Spot gold fell 2.5% to $1,759.90 per ounce by 12:37 p.m. EDT (1637 GMT), after touching its lowest since June 30 at $1,757.70. U.S. gold futures shed 2.6% to $1,762.00.

The U.S. nonfarm payrolls (NFP) report exceeded expectations with a 943,000 addition in jobs last month.

"The job numbers are hitting gold because they blew away expectations, so the market is anticipating that the Fed's taper date could be brought forward with an announcement in September and the actual tapering in early January most likely," said Phillip Streible, chief market strategist at Blue Line Futures in Chicago.

Speculation about the central bank cutting back on its stimulus programme has been brewing in recent days.

Higher interest rates raise the opportunity cost of holding non-interest bearing gold.

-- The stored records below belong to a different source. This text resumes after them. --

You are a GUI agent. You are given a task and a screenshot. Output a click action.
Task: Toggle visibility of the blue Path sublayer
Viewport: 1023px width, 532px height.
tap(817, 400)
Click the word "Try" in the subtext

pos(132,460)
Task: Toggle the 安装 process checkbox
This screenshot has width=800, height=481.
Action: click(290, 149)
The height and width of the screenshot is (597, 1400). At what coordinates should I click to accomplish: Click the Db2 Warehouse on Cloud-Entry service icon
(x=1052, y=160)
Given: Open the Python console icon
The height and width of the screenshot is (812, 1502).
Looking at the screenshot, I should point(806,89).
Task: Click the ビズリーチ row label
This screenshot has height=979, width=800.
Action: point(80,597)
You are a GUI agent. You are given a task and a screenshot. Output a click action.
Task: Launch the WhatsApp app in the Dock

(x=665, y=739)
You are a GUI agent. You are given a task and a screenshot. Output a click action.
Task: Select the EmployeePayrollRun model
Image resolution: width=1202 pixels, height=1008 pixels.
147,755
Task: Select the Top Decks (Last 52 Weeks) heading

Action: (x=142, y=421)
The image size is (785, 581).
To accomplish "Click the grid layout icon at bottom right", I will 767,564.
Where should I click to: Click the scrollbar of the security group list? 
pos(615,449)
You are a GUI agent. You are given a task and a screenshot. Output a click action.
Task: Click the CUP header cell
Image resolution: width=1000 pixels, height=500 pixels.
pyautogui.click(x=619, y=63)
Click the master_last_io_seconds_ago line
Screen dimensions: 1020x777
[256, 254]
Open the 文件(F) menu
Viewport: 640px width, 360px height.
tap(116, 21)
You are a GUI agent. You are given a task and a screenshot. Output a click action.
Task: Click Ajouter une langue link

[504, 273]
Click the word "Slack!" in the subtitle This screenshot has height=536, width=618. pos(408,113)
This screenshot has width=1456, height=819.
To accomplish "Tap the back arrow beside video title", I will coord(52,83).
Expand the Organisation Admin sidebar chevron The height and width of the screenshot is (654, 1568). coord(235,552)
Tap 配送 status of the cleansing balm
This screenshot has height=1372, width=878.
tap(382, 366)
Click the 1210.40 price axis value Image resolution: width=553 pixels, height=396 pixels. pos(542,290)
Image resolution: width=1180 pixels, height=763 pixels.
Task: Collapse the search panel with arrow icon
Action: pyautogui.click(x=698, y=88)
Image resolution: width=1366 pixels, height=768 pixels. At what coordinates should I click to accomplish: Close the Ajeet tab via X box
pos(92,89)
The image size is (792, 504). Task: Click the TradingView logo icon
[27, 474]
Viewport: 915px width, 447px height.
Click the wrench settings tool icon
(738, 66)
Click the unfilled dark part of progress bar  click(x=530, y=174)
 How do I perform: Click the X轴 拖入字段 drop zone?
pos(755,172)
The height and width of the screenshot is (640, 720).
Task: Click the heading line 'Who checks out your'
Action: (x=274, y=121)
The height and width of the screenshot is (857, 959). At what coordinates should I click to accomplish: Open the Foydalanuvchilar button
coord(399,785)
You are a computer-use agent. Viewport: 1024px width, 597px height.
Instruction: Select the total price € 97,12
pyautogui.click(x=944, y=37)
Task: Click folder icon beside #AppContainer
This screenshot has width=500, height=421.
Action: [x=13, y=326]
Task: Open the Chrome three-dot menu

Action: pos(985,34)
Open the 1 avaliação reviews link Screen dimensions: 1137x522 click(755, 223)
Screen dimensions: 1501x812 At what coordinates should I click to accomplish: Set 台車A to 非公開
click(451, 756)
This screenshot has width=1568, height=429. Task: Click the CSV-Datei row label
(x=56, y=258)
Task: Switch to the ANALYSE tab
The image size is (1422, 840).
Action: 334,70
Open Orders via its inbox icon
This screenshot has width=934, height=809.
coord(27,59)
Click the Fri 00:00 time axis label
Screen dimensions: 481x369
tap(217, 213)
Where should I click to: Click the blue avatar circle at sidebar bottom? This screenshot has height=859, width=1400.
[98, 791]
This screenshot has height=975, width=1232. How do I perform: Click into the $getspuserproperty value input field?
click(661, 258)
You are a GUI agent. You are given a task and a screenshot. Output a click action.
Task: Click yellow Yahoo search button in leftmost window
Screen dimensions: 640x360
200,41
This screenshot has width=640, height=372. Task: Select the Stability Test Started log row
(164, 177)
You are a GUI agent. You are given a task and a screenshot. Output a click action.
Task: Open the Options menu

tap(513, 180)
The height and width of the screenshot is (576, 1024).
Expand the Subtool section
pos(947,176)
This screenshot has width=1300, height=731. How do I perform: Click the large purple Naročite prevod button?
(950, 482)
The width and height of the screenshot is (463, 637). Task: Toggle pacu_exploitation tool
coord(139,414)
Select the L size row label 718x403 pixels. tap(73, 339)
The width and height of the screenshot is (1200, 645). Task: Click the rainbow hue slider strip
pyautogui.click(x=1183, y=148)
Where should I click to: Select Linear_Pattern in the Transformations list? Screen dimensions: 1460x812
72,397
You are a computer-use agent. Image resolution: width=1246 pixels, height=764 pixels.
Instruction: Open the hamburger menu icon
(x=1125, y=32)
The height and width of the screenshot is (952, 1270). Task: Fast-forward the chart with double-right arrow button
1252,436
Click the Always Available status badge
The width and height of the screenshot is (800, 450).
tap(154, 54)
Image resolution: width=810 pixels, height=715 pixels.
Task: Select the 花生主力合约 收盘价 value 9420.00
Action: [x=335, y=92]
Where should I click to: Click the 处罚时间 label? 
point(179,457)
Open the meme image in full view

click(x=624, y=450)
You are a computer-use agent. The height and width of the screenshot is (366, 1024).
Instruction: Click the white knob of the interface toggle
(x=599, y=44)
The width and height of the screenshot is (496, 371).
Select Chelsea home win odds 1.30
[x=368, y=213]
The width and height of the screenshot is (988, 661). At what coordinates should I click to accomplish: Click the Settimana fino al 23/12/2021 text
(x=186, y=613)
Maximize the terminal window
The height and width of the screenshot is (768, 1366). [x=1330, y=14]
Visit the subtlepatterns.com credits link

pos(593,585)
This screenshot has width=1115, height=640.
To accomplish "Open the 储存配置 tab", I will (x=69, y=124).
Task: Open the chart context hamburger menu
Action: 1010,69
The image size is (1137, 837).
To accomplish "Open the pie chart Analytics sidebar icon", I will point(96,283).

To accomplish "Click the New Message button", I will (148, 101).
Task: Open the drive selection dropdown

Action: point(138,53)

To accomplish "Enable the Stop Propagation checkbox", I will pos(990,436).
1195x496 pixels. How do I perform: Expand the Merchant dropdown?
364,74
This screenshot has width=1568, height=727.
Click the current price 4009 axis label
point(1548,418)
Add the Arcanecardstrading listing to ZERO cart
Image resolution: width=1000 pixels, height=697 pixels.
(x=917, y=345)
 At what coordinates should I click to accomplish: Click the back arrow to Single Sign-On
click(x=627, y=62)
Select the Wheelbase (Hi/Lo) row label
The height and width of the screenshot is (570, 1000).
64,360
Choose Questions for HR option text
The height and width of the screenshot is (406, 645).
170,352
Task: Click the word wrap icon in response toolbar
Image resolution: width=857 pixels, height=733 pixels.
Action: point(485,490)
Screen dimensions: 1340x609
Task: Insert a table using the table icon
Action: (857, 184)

Edward Moya, senior market analyst at OANDA, also said that a majority of the job gains in the report were from lower wage leisure and hospitality sectors which is not inflationary, denting gold's appeal as a hedge against rising prices.

Gold could fall towards $1,700 in the near term, however "we're still going to see tremendous amount of support getting pumped into the global economy, and that still should support gold," Moya said.

The dollar and benchmark 10-year Treasury yields jumped after the data, denting non-yielding gold's appeal. [USD/]

"We've already seen peak GDP, peak corporate earnings and economic data is going to be mixed at best going forward, so gold is still pretty good value," potentially limiting its downside, Blue Line's Streible added.

Caught in gold's slipstream, silver slipped 3.5% to $24.25 an ounce, while platinum dropped 2.6% to $978.77 and was set for its worst week since June. Palladium, fell 0.5% to $2,636.24.